Chen Wei, Luo Shiqiang, Wan Zunyuan, Feng Xiyuan, Liu Xinke, He Zhubing
Opt Express. 2017 Apr 17;25(8):A253-A263. doi: 10.1364/OE.25.00A253.
As it already made huge effect in the commercialization of silicon and other photovoltaics, interface engineering is dispensable in the current and future evolution of hybrid perovskite solar cells (PSCs) techniques. In order to solve carriers' recombination and detention at the cathode side of planar PSCs, in this work, Ruthenium acetylacetonate (RuAcac) was successfully adopted as a reliable and stable cathode interfacial layer (CIL) to improve the inverted planar PSCs. The power conversion efficiency of the optimal devices was enhanced from 12.74% for the control device without RuAcac, to 17.15% for the RuAcac based devices, with an open circuit voltage of 1.077 V, a short circuit current density of 21.28 mA/cm, and fill factor of 74.7% correspondingly. A series of photon-physics and microscopy protocols, including EQE, UPS, XPS, PL and SKPM, were used to discover the function of RuAcac CIL. Those results confirms an identical conclusion that RuAcac enables the formation of quasi-ohmic contact at the cathode side by eliminating the energy level barrier between the LUMO of PCBM and Fermi level of silver electrode. The low temperature and facile processed Ruthenium acetylacetonate in this work definitely offer us a robust interface-engineering way for the perovskite solar cells and also their commercialization.

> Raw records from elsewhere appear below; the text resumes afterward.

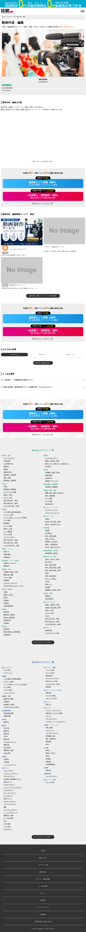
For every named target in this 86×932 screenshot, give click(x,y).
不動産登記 (7, 634)
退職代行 (48, 596)
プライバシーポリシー (43, 907)
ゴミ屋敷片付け (8, 463)
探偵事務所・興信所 (51, 553)
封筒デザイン (8, 798)
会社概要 (43, 914)
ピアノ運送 (48, 498)
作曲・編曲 (49, 727)
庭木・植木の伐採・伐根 (53, 567)
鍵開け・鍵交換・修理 (52, 461)
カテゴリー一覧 (11, 16)
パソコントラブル (9, 537)
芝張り (47, 573)
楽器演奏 (48, 741)
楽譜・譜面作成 (51, 739)
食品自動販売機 (8, 713)
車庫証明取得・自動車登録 (12, 632)
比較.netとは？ (37, 203)
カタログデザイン (9, 776)
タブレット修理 (8, 515)
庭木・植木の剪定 (50, 565)
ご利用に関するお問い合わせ (43, 921)
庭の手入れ (48, 562)
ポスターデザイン (9, 784)
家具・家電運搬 (50, 495)
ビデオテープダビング (11, 583)
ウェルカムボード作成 (52, 633)
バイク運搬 (48, 501)
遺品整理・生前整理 (10, 475)
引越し (6, 486)
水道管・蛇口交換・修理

由于界面工程在硅和其他光伏材料的商业化中已经产生了巨大影响,因此在混合钙钛矿太阳能电池(PSC)技术的当前和未来发展中,界面工程是不可或缺的。为了解决平面PSC阴极侧载流子的复合和滞留问题,在这项工作中,成功采用乙酰丙酮钌(RuAcac)作为可靠且稳定的阴极界面层(CIL)来改进倒置平面PSC。最优器件的功率转换效率从不含RuAcac的对照器件的12.74%提高到基于RuAcac的器件的17.15%,相应的开路电压为1.077 V,短路电流密度为21.28 mA/cm²,填充因子为74.7%。一系列光子物理和显微镜方法,包括EQE、UPS、XPS、PL和SKPM,被用于探究RuAcac CIL的功能。这些结果证实了一个相同的结论,即RuAcac通过消除PCBM的最低未占分子轨道(LUMO)与银电极费米能级之间的能级势垒,在阴极侧形成了准欧姆接触。这项工作中低温且易于加工的乙酰丙酮钌无疑为钙钛矿太阳能电池及其商业化提供了一种强大的界面工程方法。